Paul Edward Bird appeals from a trial court order sustaining the revocation of his driver's license under the implied consent statute. Minn. Stat. § 169.123 (1996). He contends that (1) the officer's reading of the implied consent advisory 30 minutes prior to the administration of the test was improper, (2) his right to counsel was not vindicated, and (3) his right to due process was violated. We affirm.
The Commissioner of Public Safety revoked appellant's driver's license and the trial court affirmed the revocation. This appeal followed.

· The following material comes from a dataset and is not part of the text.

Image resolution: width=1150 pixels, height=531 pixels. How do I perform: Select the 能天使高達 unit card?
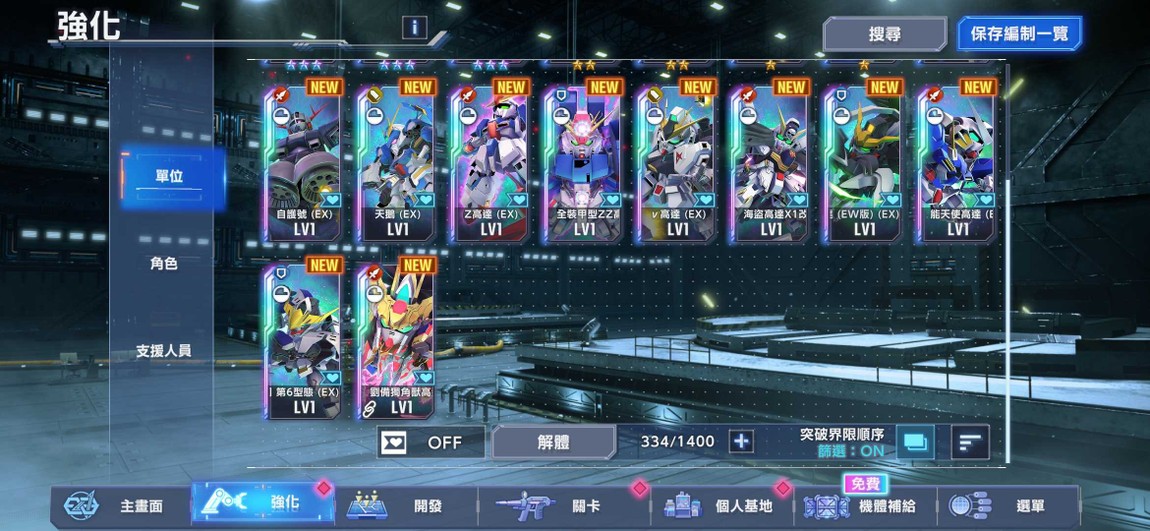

1. Implied Consent Advisory
Appellant's contention that the advisory should be given when the test is administered, not when the test is requested, is erroneous. See Minn. Stat. § 169.123, subd. 2(b) (1996) (requiring police to read advisory "at the time a test is requested"). The police properly read the advisory at the time the test was requested. Appellant indicated that he understood the advisory and declined the opportunity to speak to an attorney. The fact that the test was not administered until 30 minutes later at the police station is immaterial, because appellant was properly advised of his rights before he consented to take the test.
2. Right to Counsel
The Minnesota Constitution provides drivers with a limited right to consult with an attorney before deciding whether to submit to chemical testing for blood alcohol. Minn. Const. art. 1, § 6; Friedman v. Commissioner of Pub. Safety, 473 N.W.2d 828, 835 (Minn. 1991). In this case, appellant waived his right to counsel when he said, "not really" when asked if he wanted to consult an attorney. Thus, appellant's right to counsel was vindicated by his own waiver. See State v. Von Bank, 341 N.W.2d 894, 895-96 (Minn. App. 1984) (holding that defendant who replied, "Don't know" when asked if she wanted to consult counsel was adequately informed of her right to counsel).
3. Due Process
There is no evidence to show that appellant's due process rights were violated. Appellant never indicated at the time he consented to the test that he did not understand the advisory. He did not ask any questions and told the officer that he understood his rights. The officer never said or did anything to mislead or confuse appellant about his rights. Moreover, the officer had no reason to believe that appellant was confused about his rights. Thus, the officer did not violate appellant's due process rights.